SAN FRANCISCO -- Samsung Electronics eased into the race to perfect magnetoresistance RAM on Tuesday, unveiling research aimed at relaxing the tight tolerances needed for tunneling oxide thickness.
The Korean memory maker joins a host of other companies, including Cypress Semiconductor, IBM, Infineon Technologies AG, NEC and Motorola, Inc., who are looking into MRAM as a universal replacement for SRAM, DRAM and Flash devices. Motorola seems to be leading the race and is expected to sample a device this year and release a 4Mb device for embedded systems sometime in 2004.

Before MRAM becomes an overnight sensation, it must surmount a few significant obstacles, one of which is manufacturability in a high-volume fab. Even extremely slight variations in the oxide, on order of 0.1 Angstroms, can change the magnetic tunneling junction (MTJ) resistance by several percentage points, making the device unpredictable.

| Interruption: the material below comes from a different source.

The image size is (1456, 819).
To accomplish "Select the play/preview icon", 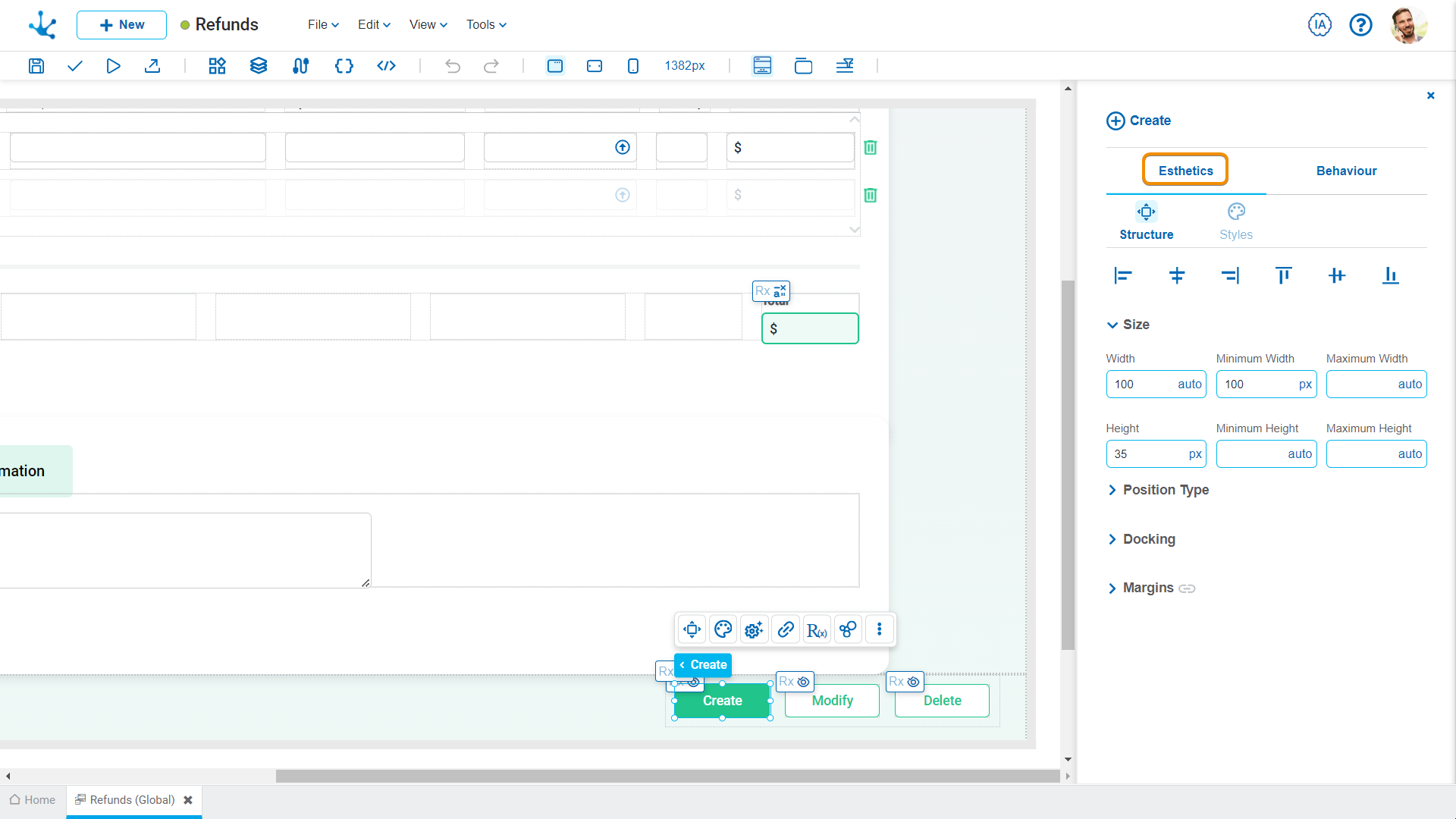I will click(114, 65).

However, consistently keeping within the required oxide thickness in a real-world fab environment is tough, especially across an 8-inch wafer. “The most serious problem is the resistance variations but this can be handled with a self-reference sensing scheme, said Gitae Jeong, Samsung's lead researcher on the approach.

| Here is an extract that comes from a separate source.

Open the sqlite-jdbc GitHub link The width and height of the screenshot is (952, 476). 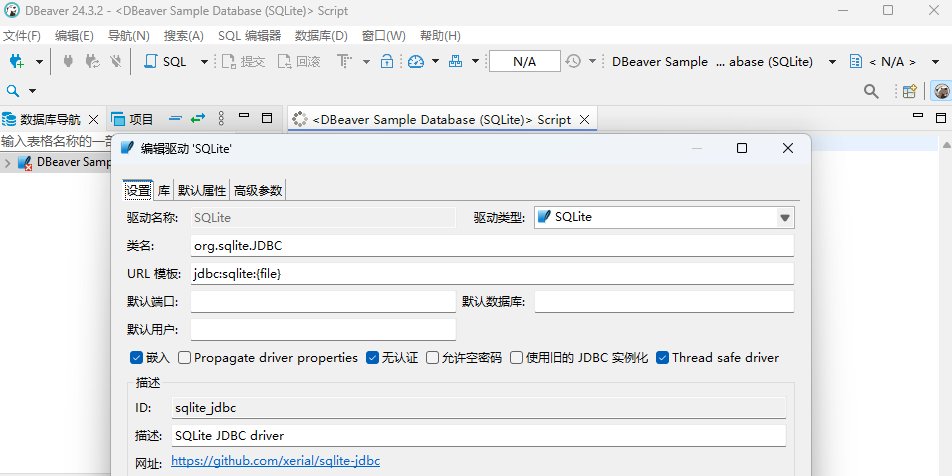tap(275, 461)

Using a 16Kbit test chip as proof, Samsung believes its sensing scheme will make MRAM relatively immune to oxide variations in the manufacturing process because each cell will have its own reference point that is pinned to its individual oxide thickness. Neighbor cells could have different values and it would not significantly affect the operation of the MRAM array; indeed Samsung reported that tunneling resistance varied by 2.5 ohms to 11 ohms.

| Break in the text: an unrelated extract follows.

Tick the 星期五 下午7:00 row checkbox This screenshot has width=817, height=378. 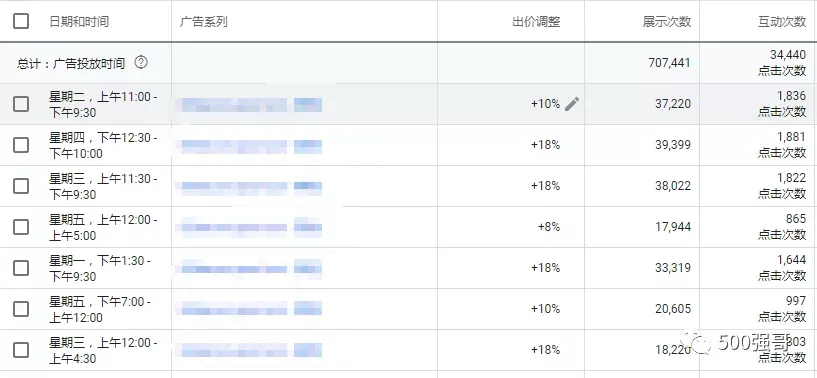click(21, 309)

Samsung offered some details of its test chip, which was made using a .24 -micron process, yielding a 2.06um2 size. During the program cycle, Samsung converts MTJ resistance into voltage and stores it in a capacitor. After storing, the free layer of the MTJ cell is magnetized so it is parallel to the pinned layer. That state is also assigned a value by a similar conversion and storage scheme.

During readout, these two stored voltages are sensed and amplified by the sense amplifier. If the first stored voltage is lower than the second one, it is a 0; if the first voltage is larger than the second, it is a 1. A drawback, noted by Jeong, is that the read process is destructive so data must be reprogrammed to the main cell.